Yuk, Atasi Hama dan Penyakit Tanaman Kakao dengan Cara Ini!


Pertanianku — Banyaknya produk olahan cokelat menjadikan permintaan pasar akan bahan bakunya sangat tinggi. Hal ini memberikan keuntungan bagi para petani kakao. Meski budidaya tanaman kakao sangat menjanjikan, produktivitas tanaman bisa terancam. Ya, hama dan penyakit tanaman kakao yang menjadi penghambatnya.

hama dan penyakit tanaman kakao
Foto: Pixabay

Oleh karena itu, berikut ini akan dibahas tentang penyakit pada tanaman kakao bagaimana cara mengatasinya.

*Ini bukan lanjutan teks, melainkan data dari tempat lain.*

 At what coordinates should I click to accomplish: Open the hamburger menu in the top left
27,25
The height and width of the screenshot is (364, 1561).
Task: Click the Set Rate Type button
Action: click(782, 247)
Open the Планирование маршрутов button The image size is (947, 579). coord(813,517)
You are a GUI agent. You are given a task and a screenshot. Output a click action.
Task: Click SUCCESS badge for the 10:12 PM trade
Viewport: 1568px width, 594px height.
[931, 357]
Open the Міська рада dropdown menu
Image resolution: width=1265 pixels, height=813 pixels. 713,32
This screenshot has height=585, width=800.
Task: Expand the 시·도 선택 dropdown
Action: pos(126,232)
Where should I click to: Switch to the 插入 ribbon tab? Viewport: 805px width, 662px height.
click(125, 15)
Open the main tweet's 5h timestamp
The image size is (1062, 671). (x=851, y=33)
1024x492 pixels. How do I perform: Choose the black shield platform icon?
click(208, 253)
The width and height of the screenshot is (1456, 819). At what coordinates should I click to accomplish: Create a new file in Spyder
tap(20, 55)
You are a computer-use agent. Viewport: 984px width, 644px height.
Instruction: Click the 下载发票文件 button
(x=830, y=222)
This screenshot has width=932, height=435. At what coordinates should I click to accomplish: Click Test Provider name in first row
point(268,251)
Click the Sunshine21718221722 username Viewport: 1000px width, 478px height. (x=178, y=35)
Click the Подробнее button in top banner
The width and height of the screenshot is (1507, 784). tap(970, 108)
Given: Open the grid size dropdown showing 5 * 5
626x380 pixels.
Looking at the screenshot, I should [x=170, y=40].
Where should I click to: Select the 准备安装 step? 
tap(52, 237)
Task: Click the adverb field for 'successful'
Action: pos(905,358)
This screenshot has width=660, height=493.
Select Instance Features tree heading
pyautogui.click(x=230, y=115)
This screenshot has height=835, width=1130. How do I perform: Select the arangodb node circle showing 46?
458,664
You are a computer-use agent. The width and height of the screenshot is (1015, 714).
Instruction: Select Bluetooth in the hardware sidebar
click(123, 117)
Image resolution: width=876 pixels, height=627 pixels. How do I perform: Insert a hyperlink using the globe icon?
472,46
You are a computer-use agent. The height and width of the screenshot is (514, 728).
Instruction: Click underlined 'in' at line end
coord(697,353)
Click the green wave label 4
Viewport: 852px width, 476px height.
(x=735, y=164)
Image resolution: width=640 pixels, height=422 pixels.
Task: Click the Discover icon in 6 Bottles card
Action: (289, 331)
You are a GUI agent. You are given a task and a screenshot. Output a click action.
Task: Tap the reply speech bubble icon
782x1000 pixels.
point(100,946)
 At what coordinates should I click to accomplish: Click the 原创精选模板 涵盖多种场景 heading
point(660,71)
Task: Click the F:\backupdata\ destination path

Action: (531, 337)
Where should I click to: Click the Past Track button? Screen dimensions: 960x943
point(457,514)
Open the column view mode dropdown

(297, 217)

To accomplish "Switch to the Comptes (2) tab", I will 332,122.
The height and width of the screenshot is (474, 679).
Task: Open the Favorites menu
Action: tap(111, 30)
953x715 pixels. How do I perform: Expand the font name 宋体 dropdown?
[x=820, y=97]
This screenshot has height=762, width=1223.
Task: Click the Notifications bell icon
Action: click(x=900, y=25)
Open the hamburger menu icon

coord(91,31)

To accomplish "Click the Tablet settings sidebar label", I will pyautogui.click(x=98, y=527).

  1. Penyakit busuk buah kakao

Penyakit busuk buah ini lebih sering disebabkan oleh cendawan patogen yang bernama phytopthora palmnivora. Cendawan ini akan menyebarkan spora yang apabila menempel pada bagian kulit buah dengan kelembapan memadai selama lebih dari 10 jam, maka spora akan tumbuh menjadi jamur, lalu menginfeksi buah kakao.

Cara mengatasi penyakit busuk buah pada kakao ini, yakni pada saat menanam harus memerhatikan jarak tanam yang ideal sekitar 2 meter lebih. Tujuannya, agar sirkulasi udara dan intensitas cahaya matahari yang masuk ke areal perkebunan bisa lancar dan mengurangi kelembapan area tanam. Selain itu, pada saat tanaman kakao sudah mulai berbuah, Anda harus rutin melakukan penyemprotan fungisida sistemik.

Jika serangan sudah telanjur terjadi, maka sebaiknya menggunakan fungisida kontak berbahan aktif tembaga sulfat diselingi dengan fungisida sistemik. Untuk fungisida kontak, bisa Anda lakukan selama 3 hari berturut-turut, sedangkan fungisida sistemik 3 hari sekali.

  1. Hama penghisap buah kakao

Selain penyakit, tanaman kakao juga memiliki hama pengganggu dari golongan serangga, yaitu hama penghisap buah. Hama serangga penghisap buah kakao adalah helopeltis spp. Serangga penghisap buah kakao hanya menghisap sebagian kecil sari dan nutrisi yang ada di dalamnya. Hanya saja, bekas gigitan dan air liur serangga tersebut nantinya bisa menginfeksi buah kakao.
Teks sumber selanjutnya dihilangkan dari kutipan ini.